CBN ends recapitalisation as lenders raise N4.65 trillion, 33 meet requirements
The Central Bank of Nigeria has concluded a two-year effort to strengthen the banking system, saying lenders raised N4.65 trillion in fresh capital and largely met new, tougher requirements aimed at supporting economic growth.
The apex bank disclosed this in a Wednesday statement, jointly signed by Director, Banking Supervision, Olubukola Akinwunmi, and the Acting Director, Corporate Communications, Hakama Ali.
The recapitalisation process, launched in March 2024, required banks to increase their minimum capital base, a move designed to make them stronger, more resilient to shocks and better able to finance a larger economy.
The CBN said 33 banks have met the revised minimum capital requirements, showing better compliance across the sector.
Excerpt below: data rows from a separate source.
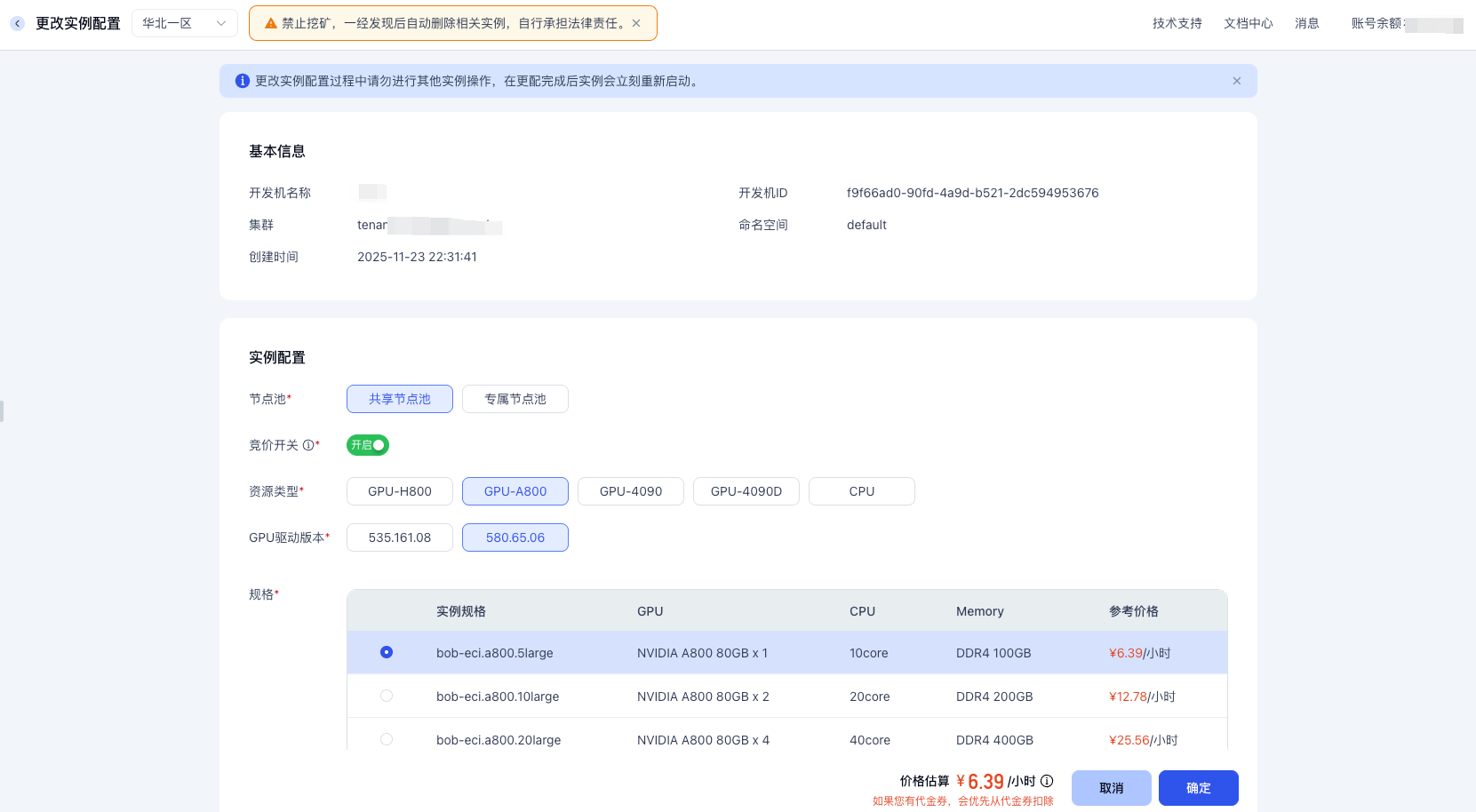
Task: Dismiss the 禁止挖矿 warning banner
Action: (x=636, y=22)
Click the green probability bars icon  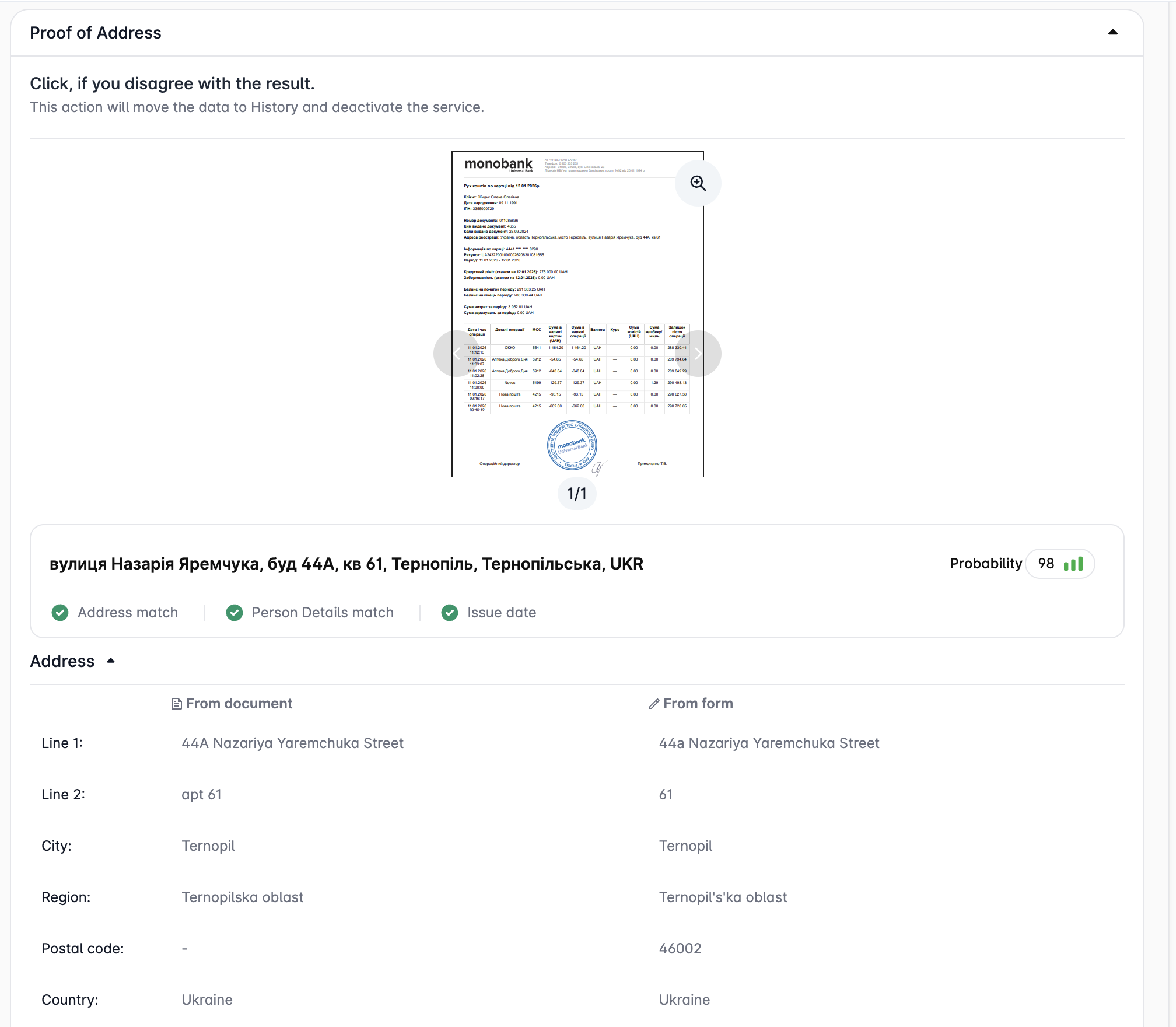click(1073, 564)
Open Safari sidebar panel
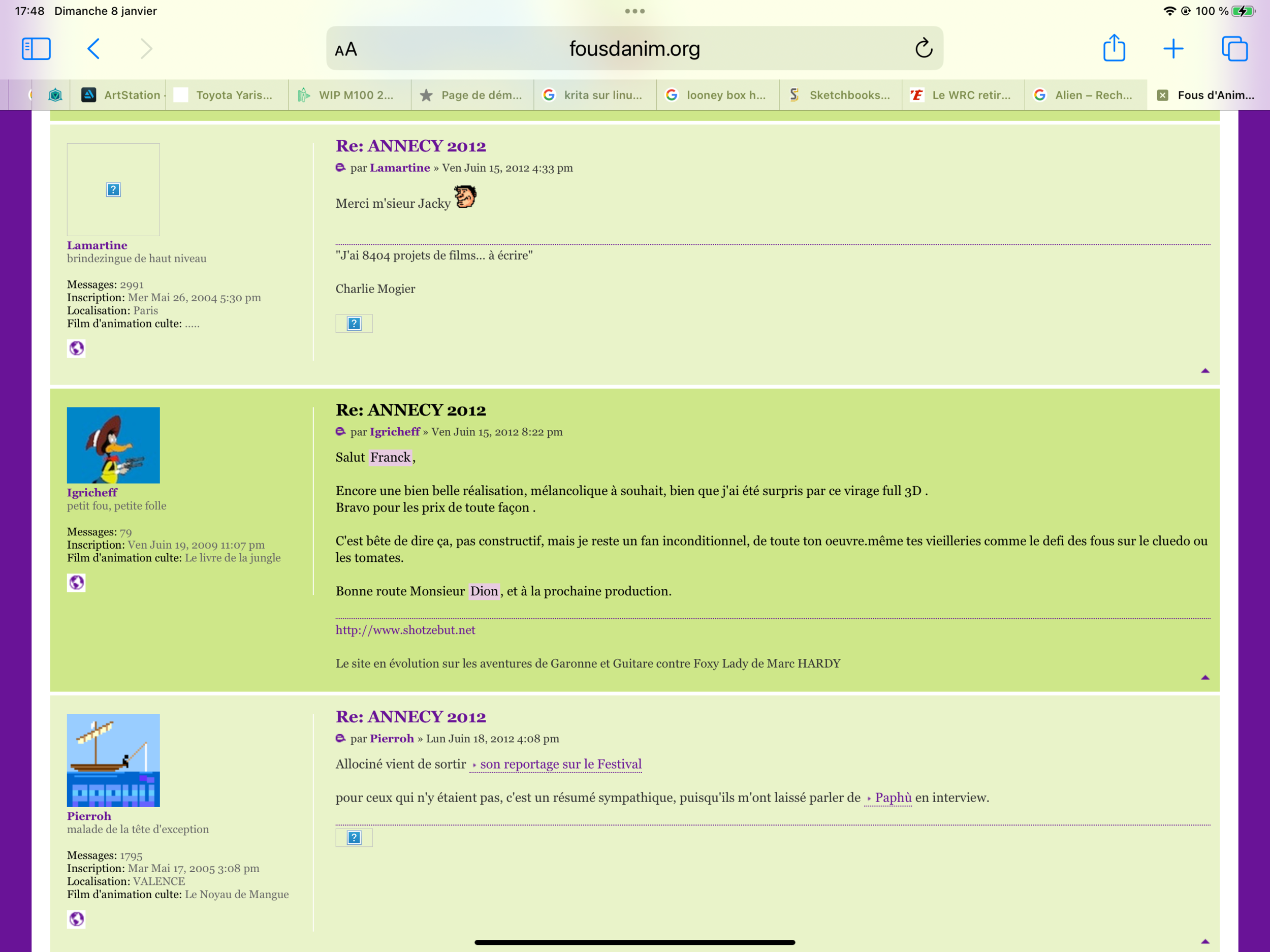Viewport: 1270px width, 952px height. [x=36, y=49]
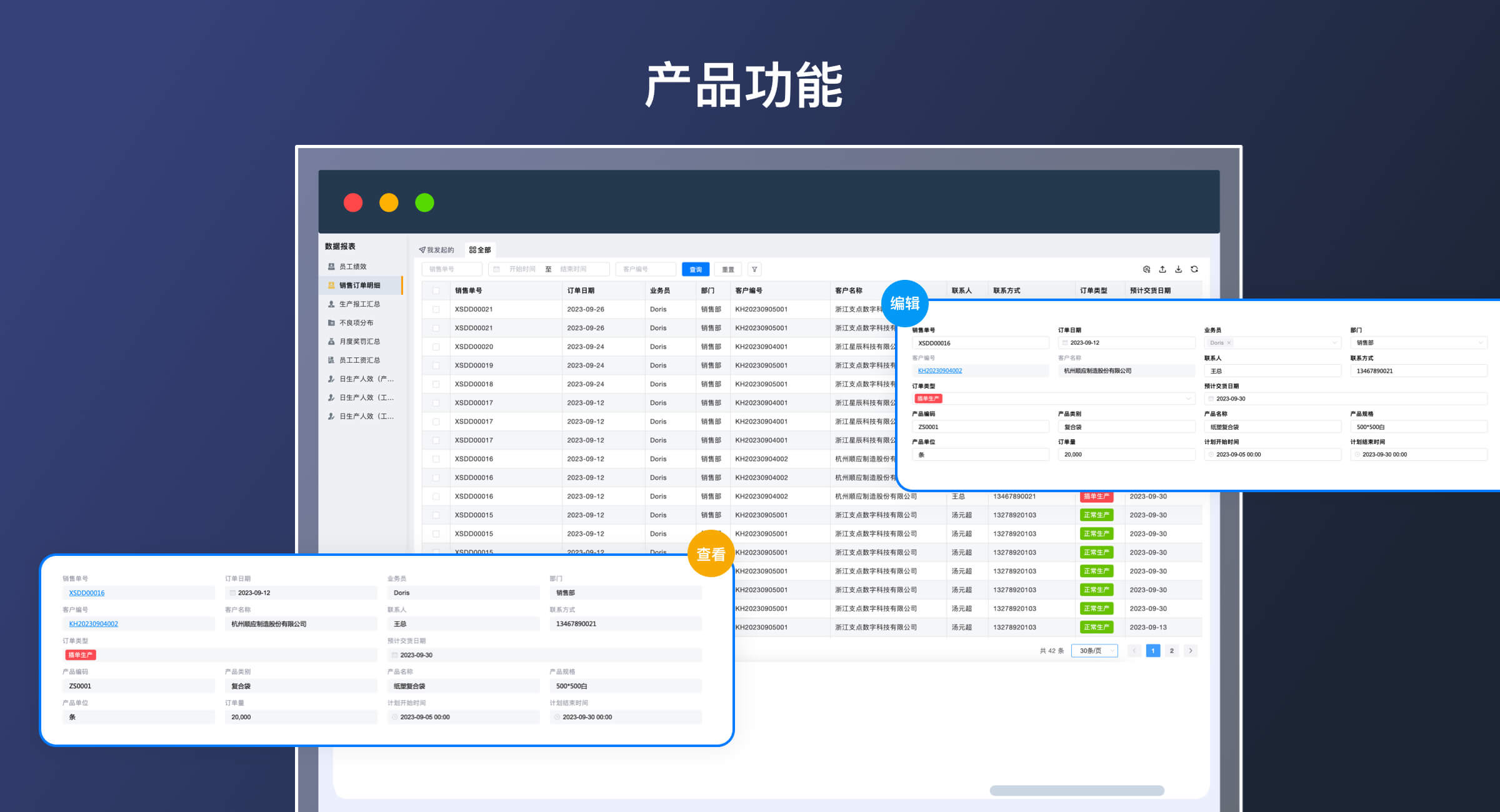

A small number of banks are still undergoing regulatory and judicial processes, which the CBN said are being handled within existing legal and supervisory frameworks.
“All banks remain fully operational, ensuring continued access to banking services for customers,”it said.
Investors confidence
The exercise drew commendable participation from both local and foreign investors, showing confidence in the banking sector despite economic headwinds.
According to the CBN, 72.55 per cent of the capital was raised locally, while 27.45 per cent came from international investors.
The scale of the capital raised shows the depth of the exercise, which is one of the largest banking sector fund-raising efforts in Nigeria in recent years.
The last major recapitalisation was carried out in 2004 under then CBN Governor Charles Soludo, when the minimum capital requirement for banks was increased to N25 billion.
The CBN Governor, Olayemi Cardoso, in the statement said the programme strengthened banks’ ability to withstand economic pressure and support growth.
“The recapitalisation programme has strengthened the capital base of Nigerian banks, reinforcing the resilience of the financial system and ensuring it is well-positioned to support economic growth and withstand domestic and external shocks.”
Stronger buffers
The CBN said banks are now operating with stronger capital buffers, with capital adequacy ratios remaining above international Basel standards.
Minimum ratios remain 10 per cent for regional and national banks and 15 per cent for banks with international licences.
“The programme has strengthened capital adequacy ratios (CAR), with the sector maintaining levels above international Basel benchmarks. Minimum CAR thresholds remain at 10% for regional and national banks and 15% for banks with international authorization,”it said.
The recapitalisation was also implemented alongside a gradual withdrawal of regulatory forbearance, a step the CBN said improved asset quality and made bank balance sheets more transparent.
Stricter supervision
With capital raising completed, the CBN said it is tightening oversight to ensure banks remain resilient.
Banks are now required to carry out regular stress tests and maintain sufficient capital buffers to absorb potential shocks, particularly in a volatile economic environment.
The regulator added that its supervisory and prudential frameworks would be reviewed periodically to strengthen governance and risk management across the sector.
The bank said the recapitalisation was completed without disrupting banking operations, allowing customers and businesses to maintain uninterrupted access to financial services.
With the exercise now concluded, attention is shifting to how banks will use their stronger capital positions.
The focus now will shift to whether stronger balance sheets will translate into more lending, and whether the raised capital is enough to withstand economic and operational stress.